Vinson felt like he was choking on his own blood. He must have been biting on it way too hard to prevent himself from screaming. His head was aching again, too, which he supposed meant that he must have hit it in an attempt to knock out all the pain, anger, guilt, and confusion welling inside him. Yet, he couldn't remember striking his forehead, and he couldn't make the blood stop seeping from his lip, either, even when he stopped biting on it.

Fresh pain rippled through his lip. An invisible fist lanced into his cheek, and then another smacked into his forehead. The air flew from his lungs as another blow connected solidly with his stomach. He was feeling every blow he had landed on the bodies of those awful whores as if he had dealt them to his own flesh. He could feel the blood trickling from his skin, and the bruises and the scars forming.

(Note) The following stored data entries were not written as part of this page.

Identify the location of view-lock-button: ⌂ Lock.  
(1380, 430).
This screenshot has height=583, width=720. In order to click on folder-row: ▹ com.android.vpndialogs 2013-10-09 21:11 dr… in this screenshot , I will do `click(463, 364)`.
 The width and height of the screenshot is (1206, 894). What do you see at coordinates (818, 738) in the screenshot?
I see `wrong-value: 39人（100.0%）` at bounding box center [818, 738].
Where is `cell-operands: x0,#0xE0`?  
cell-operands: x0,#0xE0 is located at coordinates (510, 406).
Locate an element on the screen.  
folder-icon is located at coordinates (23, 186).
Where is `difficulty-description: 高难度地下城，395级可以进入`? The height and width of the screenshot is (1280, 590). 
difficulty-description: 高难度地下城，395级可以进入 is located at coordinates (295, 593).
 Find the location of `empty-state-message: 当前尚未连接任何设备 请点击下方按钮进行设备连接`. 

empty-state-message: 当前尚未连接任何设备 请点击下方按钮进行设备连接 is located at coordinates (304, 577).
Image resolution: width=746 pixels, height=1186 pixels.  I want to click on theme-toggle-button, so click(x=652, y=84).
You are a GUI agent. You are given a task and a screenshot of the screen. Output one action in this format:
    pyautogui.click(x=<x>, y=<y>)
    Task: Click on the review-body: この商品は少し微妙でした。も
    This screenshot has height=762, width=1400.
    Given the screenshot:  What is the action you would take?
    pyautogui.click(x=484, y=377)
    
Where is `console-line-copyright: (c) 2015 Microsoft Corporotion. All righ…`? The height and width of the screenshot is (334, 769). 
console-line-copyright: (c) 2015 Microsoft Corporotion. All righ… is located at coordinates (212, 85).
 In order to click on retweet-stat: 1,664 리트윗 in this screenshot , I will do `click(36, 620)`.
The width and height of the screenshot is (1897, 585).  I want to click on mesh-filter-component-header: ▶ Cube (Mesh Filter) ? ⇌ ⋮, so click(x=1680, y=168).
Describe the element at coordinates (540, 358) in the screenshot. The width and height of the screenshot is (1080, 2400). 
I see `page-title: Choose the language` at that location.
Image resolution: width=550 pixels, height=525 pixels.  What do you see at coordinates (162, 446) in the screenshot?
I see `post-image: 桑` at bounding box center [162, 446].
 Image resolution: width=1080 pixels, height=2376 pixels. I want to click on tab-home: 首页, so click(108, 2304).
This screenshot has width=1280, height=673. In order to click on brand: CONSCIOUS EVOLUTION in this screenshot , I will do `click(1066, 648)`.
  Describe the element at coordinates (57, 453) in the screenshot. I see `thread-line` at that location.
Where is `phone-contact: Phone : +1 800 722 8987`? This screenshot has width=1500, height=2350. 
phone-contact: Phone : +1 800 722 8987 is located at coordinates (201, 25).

He wanted the pain to stop—he needed the invisible fists to stop hurting him—but he hadn't stopped that night. Even when the girls, with tears shining in their eyes like shooting stars, had begged him to leave them alone and to stop tormenting them, he hadn't stopped. He hadn't even thought about stopping. He had only smiled and tortured them all the worse. He had told himself, even as he heard their nightmarish screams for mercy, that they were enjoying every slap and thrust, but, as he felt the invisible hands punching into his battered flesh, he finally began to realize that nobody could possibly enjoy this abuse and the crushing shame it created.

"Stop!" he howled, his voice broken, because he was speaking both to himself and to the Chamber, and he knew that both entities were far too pitiless to heed his shattered pleas.

At his tormented shout, the Chamber door burst open, and he shot out as if he had been thrown by a catapult. Ignoring the gasps of horror at his horrible appearance that rose like a windstorm form the crowd assembled in the chapel to see if he was a success or a failure, he collapsed onto the cold stones. Gazing at the golden, remote depiction of Mithros hung over the altar and wondering if forgiveness and redemption would ever be an option for such a vile creature as he was, he exploded, "I request an audience with the king. I—I must confess."

If he could just bring himself to confess—and that wasn't by any means a given, because just admitting that he needed to confess his terrible crime was the hardest sentence ever to leave his lips—maybe the pain from the invisible fists would stop. Maybe his guilt would disappear if he was punished. Maybe the darkness inside of him would finally fade into the darkness outside him if he could force it out of him. If there was any hope for such a failure as he was, it had to be in confessing his own guilt. If there was any chance of a glimmer of light entering him again, it would only be because he had invited it there by acknowledging the darkness inside of himself and begging for it to be gone from his beleaguered soul.